Illicit Trade/Smuggling: Overview

The illicit trade in tobacco products is a massive global problem that undermines efforts to reduce tobacco use and save lives, helps fund organized crime and terrorist organizations, and costs governments billions in revenue.

To combat this global problem, the world's nations are currently negotiating an international treaty, called the Protocol on Illicit Trade in Tobacco Products. The next negotiating session will take place October 20-25, 2008, in Geneva, Switzerland.

Illicit trade encompasses primarily the smuggling and counterfeiting of cigarettes, which are the world’s most widely smuggled but otherwise legal consumer product.

Experts have estimated that, in 2006, illicit trade accounted for 10.7 percent of global cigarette sales, or about 600 billion cigarettes. The global scope and multifaceted nature of the problem requires a coordinated international response.

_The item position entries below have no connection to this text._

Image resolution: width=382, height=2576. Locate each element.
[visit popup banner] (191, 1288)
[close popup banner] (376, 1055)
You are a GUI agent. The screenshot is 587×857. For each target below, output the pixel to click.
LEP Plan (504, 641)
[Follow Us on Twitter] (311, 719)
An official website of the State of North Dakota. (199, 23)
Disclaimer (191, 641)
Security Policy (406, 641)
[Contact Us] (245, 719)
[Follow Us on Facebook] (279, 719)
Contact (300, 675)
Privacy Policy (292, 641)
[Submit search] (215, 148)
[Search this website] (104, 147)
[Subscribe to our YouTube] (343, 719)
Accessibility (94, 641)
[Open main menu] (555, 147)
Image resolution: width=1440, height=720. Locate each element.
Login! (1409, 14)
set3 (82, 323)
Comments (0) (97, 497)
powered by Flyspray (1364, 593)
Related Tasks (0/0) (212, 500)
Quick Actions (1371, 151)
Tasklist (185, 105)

There are several aspects to the problem:

  • It is a public health problem that undermines nations’ efforts to reduce tobacco use and its growing burden of death, disease and health care costs. Illicit trade circumvents policies to reduce tobacco use, in particular higher tobacco taxes, and encourages consumption, especially among price-sensitive young people, by making cigarettes available cheaply.
  • It is a law and order problem, and even a threat to international security. There is evidence that the illicit tobacco trade is carried out by transnational criminal groups and has been used to raise funds for terrorist organizations.
  • It is a financial problem, especially for low and middle-income countries. The illicit tobacco trade is estimated to cost governments more than $40 billion (U.S.) annually in tax revenue.

The illicit trade treaty will be negotiated as a supplementary treaty, or protocol, to the existing World Health Organization international tobacco control treaty, the Framework Convention on Tobacco Control . By negotiating and implementing an effective illicit trade treaty, nations can strengthen efforts to reduce tobacco use around the world.